[NeXML]Rich phyloinformatic data
NeXML is an exchange standard for representing phyloinformatic data — inspired by the commonly used NEXUS format, but more robust and easier to process.
This is the starting page for the autogenerated schema documentation. Each page of the documentation describes the types from a single schema file, which form a logical unit - such as all types that have to do with DNA. At the top of the page is a brief description taken from the root <xs:annotation/> element of the schema file. This section closes with three icon links, which open in a separate window:
— links to a graph of the inheritance tree of the complex types on the page, recursing up to the root class (which might be on a different page). Abstract types are shown in grey, concrete types in black. Inheritance by extension in blue, by restriction in red. The graph is a clickable image map.
— links to a graph of file inclusions: xml schema files can include other files, and these inclusions are displayed here (with the file described on the page shown in black). The graph is a clickable image map.
— links to the xml schema source of the described file.
The remainder of the page consists of type definitions, with for each type:
A brief description of the type.
Describes how the type is derived (extension or restriction). Links to the parent class of the type, and child classes (if any).
Lists the attributes that may occur on element instances of the type; their name, data type of the value, and their usage (required/optional/forbidden). Only applies to complex types.
Lists constraining facets. For example, a regular expression that a string must match, or the lower and upper bounds for a number. Only applies to simple types.
Lists the immediate child elements, sequences and choices.
The raw code of the type definition.
The design of the nexml schema is guided by a handful of simple principles. Having some understanding of what these are will help you make the most of the documentation.
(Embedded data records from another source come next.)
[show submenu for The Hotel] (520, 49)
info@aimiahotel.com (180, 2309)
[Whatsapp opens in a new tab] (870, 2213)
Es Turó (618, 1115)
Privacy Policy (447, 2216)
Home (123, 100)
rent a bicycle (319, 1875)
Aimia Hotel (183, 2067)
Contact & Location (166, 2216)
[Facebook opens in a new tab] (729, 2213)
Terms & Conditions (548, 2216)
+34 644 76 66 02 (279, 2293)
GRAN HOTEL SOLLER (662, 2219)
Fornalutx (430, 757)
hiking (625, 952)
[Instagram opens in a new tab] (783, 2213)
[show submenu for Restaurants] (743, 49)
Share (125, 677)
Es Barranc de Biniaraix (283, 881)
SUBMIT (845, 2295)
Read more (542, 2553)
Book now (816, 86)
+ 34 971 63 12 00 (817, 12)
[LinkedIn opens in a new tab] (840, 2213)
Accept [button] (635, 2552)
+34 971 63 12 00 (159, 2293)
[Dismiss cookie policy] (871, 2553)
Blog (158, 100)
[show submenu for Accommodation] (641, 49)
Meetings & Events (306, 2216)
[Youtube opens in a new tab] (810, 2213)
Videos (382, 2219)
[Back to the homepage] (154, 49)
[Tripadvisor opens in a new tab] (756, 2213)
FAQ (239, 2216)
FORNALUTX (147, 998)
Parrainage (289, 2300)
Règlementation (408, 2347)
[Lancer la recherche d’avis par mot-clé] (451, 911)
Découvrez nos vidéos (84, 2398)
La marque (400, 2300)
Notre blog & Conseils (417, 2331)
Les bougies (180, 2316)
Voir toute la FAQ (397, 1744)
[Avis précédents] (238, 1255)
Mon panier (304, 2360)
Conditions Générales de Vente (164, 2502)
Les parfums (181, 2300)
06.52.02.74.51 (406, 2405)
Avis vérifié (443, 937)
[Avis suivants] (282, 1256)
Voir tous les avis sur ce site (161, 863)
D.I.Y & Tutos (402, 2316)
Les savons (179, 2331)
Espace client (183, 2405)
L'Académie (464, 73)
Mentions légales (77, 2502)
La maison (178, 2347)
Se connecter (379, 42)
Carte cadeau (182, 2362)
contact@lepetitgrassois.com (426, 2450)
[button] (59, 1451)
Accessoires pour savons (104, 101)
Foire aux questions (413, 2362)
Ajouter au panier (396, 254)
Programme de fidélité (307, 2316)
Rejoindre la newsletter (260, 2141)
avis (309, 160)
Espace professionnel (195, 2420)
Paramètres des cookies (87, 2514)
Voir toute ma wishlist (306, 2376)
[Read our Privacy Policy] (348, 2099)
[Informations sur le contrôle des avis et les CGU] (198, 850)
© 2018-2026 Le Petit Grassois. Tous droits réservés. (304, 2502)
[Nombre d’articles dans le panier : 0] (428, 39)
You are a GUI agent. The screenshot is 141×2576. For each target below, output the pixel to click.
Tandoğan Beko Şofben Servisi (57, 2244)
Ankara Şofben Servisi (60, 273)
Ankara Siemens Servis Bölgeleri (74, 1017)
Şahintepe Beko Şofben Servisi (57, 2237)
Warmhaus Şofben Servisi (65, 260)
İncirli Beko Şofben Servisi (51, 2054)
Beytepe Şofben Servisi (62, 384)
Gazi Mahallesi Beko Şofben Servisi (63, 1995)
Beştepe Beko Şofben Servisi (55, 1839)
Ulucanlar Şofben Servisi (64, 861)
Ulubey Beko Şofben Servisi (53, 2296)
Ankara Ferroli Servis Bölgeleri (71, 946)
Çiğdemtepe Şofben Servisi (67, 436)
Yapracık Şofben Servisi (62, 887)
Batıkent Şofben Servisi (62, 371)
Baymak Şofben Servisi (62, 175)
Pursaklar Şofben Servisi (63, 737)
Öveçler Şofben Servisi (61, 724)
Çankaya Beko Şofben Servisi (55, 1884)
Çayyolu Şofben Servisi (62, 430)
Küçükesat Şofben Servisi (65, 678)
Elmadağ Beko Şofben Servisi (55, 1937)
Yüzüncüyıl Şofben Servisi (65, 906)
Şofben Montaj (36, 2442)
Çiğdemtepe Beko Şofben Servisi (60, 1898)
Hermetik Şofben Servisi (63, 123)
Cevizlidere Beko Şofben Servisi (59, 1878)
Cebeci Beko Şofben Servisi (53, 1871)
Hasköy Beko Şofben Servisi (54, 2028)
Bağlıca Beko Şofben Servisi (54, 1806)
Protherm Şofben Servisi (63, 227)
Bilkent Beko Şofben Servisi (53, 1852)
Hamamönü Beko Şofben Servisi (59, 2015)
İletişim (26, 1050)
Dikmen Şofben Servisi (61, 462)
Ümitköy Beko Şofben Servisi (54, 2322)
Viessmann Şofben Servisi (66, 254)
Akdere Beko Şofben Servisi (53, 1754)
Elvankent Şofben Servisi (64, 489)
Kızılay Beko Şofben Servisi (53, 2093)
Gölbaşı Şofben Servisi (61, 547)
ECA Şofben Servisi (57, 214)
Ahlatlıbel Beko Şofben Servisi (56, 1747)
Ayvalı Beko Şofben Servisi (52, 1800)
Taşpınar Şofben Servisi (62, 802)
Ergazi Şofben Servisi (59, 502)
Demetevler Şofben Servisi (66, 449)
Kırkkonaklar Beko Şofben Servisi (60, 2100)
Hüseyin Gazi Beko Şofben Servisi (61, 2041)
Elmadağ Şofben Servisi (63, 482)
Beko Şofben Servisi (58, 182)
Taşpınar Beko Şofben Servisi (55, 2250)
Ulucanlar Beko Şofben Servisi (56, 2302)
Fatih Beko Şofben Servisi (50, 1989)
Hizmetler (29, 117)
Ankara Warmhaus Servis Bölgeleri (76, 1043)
You will want to find out how inheritance is used in the schema and how to traverse the inheritance tree, how nexml elements are nested, and how the schema is modularized into files. By reading this section, you will learn the organization of the schema files and the type definitions in them so you will be able to find what you need quickly.
Babushka — Xml schemas generally are designed following one of three patterns. If you sit down and design a schema for a rigid format where things only ever have one place, you might start by writing the type definition of the root element. Inside that type definition you would define which child elements are allowed, and inside them you would define their children and so on.
The end result would be a schema that mirrors the instance documents you had in mind - one big nested structure. This is known as the "Russian Doll" pattern. The downside of this approach is that you can't break your schema down into different files or reuse type definitions so it is not a very practical approach for large schemas. This is not how nexml is designed.
Bologna — The second approach is the very opposite of the first. You might take this approach if what you are building is a loosely coupled collection of snippets, for example because each of them is a type of small message you send to a web service. Following this design you would write your schema as a library of type definitions and elements.
Although this is useful for messaging protocols and the like, it's not very practical for complex structured data because every type can be the root element and there isn't an obvious superstructure. Phylogenetic data like that contained in NEXUS files consists of blocks of fundamentally different types that relate to each other in different ways. To make sense of these relationships and process and query them efficiently things need to be in predictable locations within documents (or streams, records, or messages). The nexml schema is therefore also not designed following this "Salami Slice" pattern.
Venice — The third approach is an intermediate of the two. Types are defined as a library of snippets just like the Salami Slice pattern and exist as reusable, named, things - but they indicate what other named types their immediate children can be.
Taken as a whole, such a design has a superstructure where one type slides into another, and that into another, like the lattices in blinds: the "Venetian Blinds" pattern, which is how nexml is designed. The basic units in the nexml schema are complexType definitions. These definitions consist of a clump of element declarations (the allowed children within the type) and attribute declarations which jointly define the structure of an element that is an instance of that complexType. Elsewhere, this type definition is then used to specify allowed named instances of it in other type definitions.
has-a — Assuming a finite non-recursive set of these definitions there must be a "top lattice" - the Nexml complexType. Starting from this top level type we can then navigate the schema by traversing the path of types allowed within other types. The way the documentation shows this is by listing, where applicable, the immediate substructures of the complex type. For example, the Nexml type allows one or more child elements of type Taxa, which in instance documents are implemented by elements called "otus". If we follow the link to the Taxa complex type we can have a look at what child elements are allowed in the "otus" element and follow the links to their type definitions and so on.
is-a — Because the nexml schema is designed in a modular way with named types, their type definitions can be reused and extended to derive other types. This is done extensively in the schema, and you can explore this inheritance tree by following the links in the Inheritance subsection of each type definition, which specifies what superclass the type was derived from (and how, namely through restriction or extension) and what other types derive from this type.